During the past two decades, domestic animals have rapidly become socialized into the human sphere, creating a sense of species egalitarianism, and a growing disdain for traditional conceptions of “human” and “animal.” As domestic animals shift along this continuum toward humanization (by which I mean a tendency for them to be regarded, however inconsistently, in the same way that we regard humans), wild animals have also been repositioned, moving in many respects into the position previously occupied by domestic animals during the modernist era. I will examine this process at work in various films from the modernist and postmodern eras, including Lassie Come Home, K-911 (domestic animals), King Kong, The Planet of the Apes, Gorillas in the Mist, and Instinct (wild animals).

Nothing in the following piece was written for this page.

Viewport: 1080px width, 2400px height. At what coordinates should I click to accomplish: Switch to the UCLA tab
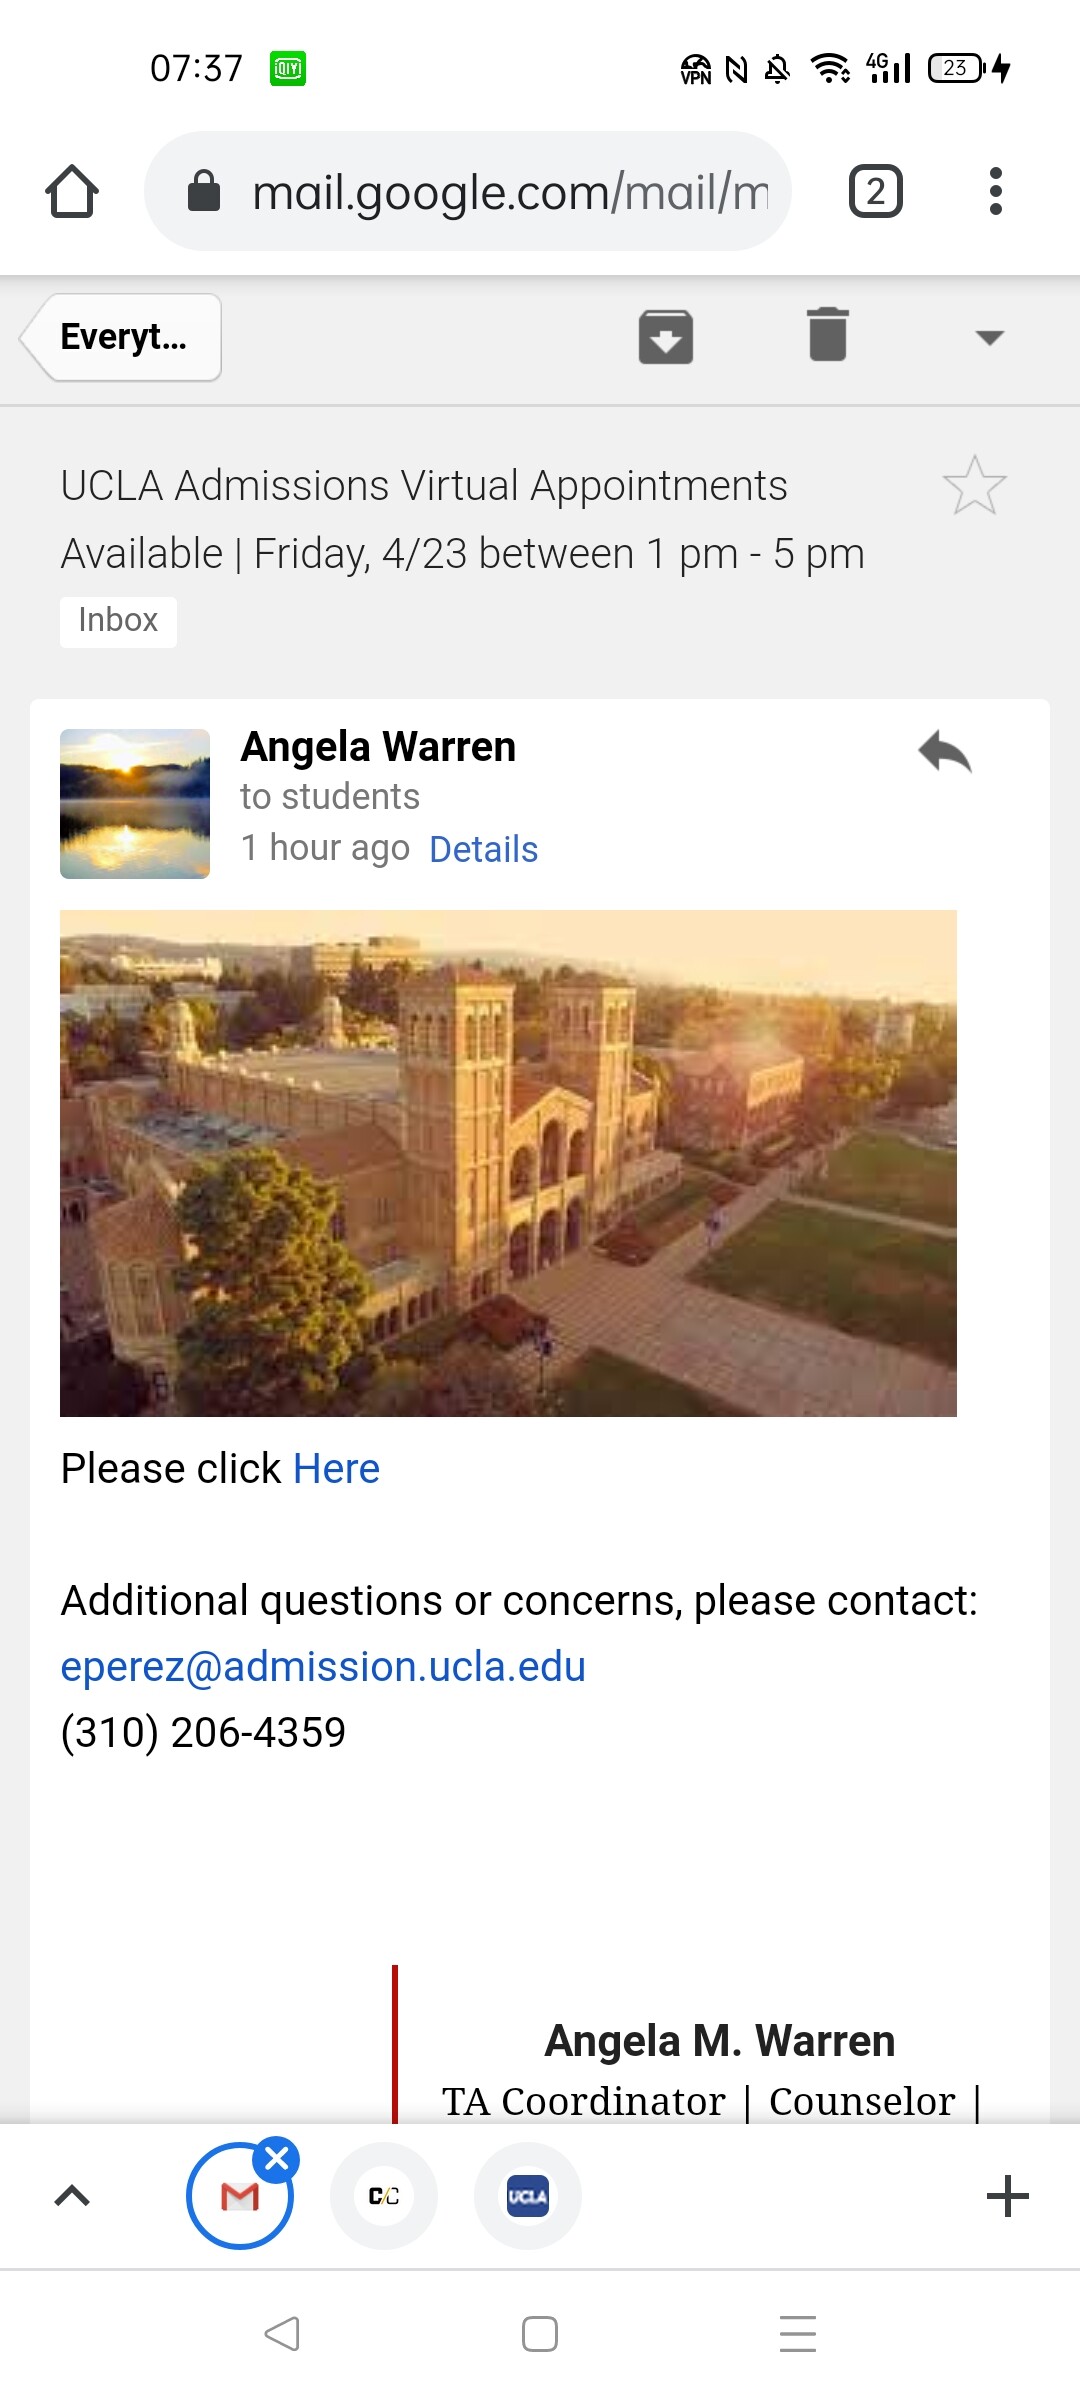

I will also argue that in popular media-rep- resentations of human-domestic animal relations, adults have largely usurped the actantual role of children, and that children, rather than pairing off with the family pet, are increasingly finding themselves with wild animal pals. In effect, killer whales have slipped into the space on the anthropomorphic continuum vacated by Rin Tin Tin, who has moved up into the adult sphere. Essentially there are two parallel processes at work: the recruitment of domestic animals into adult media products, and the induction of wild animals to replace them in children’s films.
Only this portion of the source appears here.